The Mound of Sound said...

My ex had been with the same GP for the better part of 25-years. He kept going until age 75 when he sought to retire and advertised his practice for sale. Five years passed with no takers. At age 80 he began offering cash for any GP willing to take over his practice. Finally, at age 85, he told his patients they would have to fend for themselves and find new doctors.

Even on the island we're running out of doctors. Mine is part of a clinic of 7-8 GPs. One has moved to Victoria, another is retiring. They're having a helluva time finding anyone to fill either spot.

British Columbia has two law schools, UBC and UVic. There is no shortage of lawyers and an absolute glut of law grads. Many are unable to find work after they're called to the bar, assuming they're able to find articles. Law schools are expensive. We ought to be able to close the UVic law school and direct that money instead to another medical school. The universities, however, are dependent on the generous funding they receive for professional schools and persuading them to give up one to make way for another doesn't fly.

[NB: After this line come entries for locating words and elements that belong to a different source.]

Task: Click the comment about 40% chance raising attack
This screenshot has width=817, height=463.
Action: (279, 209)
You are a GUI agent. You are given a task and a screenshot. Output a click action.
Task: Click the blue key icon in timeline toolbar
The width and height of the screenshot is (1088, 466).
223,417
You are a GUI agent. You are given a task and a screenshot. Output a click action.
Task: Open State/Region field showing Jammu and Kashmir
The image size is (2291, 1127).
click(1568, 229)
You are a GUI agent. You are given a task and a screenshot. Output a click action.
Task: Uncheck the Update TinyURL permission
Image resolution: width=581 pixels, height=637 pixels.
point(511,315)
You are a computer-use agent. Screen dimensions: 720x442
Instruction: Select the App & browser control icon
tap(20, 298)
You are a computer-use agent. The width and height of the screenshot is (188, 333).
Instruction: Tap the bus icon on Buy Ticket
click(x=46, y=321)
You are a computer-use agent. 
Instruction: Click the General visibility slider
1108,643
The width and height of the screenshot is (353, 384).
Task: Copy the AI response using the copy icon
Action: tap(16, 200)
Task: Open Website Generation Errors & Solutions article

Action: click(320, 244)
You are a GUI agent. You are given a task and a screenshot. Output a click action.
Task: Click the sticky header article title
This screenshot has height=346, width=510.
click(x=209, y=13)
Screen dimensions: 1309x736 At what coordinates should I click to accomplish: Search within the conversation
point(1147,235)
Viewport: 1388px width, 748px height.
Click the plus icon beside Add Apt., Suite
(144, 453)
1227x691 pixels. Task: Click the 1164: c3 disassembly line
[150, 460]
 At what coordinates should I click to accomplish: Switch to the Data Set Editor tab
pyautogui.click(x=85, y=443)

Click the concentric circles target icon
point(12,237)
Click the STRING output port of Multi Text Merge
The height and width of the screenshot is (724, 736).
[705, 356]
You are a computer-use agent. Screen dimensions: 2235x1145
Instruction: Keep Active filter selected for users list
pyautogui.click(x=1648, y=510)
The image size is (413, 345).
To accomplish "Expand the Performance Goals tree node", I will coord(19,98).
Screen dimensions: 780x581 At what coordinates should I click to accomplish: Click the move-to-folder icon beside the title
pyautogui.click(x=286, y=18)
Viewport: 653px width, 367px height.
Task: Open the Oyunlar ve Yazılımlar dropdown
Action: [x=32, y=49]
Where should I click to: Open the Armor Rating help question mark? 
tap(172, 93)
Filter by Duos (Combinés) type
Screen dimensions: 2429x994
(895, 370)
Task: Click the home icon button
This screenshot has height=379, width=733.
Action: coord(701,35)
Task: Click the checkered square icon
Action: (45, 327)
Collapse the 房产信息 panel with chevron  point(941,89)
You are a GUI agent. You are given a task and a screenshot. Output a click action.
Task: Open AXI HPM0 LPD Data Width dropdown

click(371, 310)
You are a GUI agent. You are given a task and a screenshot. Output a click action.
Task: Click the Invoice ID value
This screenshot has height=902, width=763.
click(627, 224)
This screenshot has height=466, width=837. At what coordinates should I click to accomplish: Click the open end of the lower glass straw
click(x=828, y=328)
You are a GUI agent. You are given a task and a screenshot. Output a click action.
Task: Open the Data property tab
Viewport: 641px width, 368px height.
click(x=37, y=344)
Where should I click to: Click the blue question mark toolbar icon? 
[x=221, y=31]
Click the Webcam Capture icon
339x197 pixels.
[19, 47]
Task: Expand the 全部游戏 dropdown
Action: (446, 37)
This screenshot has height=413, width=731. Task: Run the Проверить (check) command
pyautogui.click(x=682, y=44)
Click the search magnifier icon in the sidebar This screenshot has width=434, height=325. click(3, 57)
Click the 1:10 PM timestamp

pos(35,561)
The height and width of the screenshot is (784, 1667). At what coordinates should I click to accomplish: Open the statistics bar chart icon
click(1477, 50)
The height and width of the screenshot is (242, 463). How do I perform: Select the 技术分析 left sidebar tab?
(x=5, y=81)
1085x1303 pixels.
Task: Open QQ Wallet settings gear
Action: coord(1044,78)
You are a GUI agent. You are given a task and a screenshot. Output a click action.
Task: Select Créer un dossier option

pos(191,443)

It's not as though there aren't plenty of suitable applicants for medical school that are being turned away. There is an abundance of them and they often head out of province or out of country for their medical degrees. Unfortunately they tend to practice elsewhere afterward.

It's a damned mess but it's a political mess. Another example of neoliberal politics and the "everyday low taxes" mentality.

Marie Snyder said...

It's crazy. Like so many things these days: We know the solution; we're just not going to do it.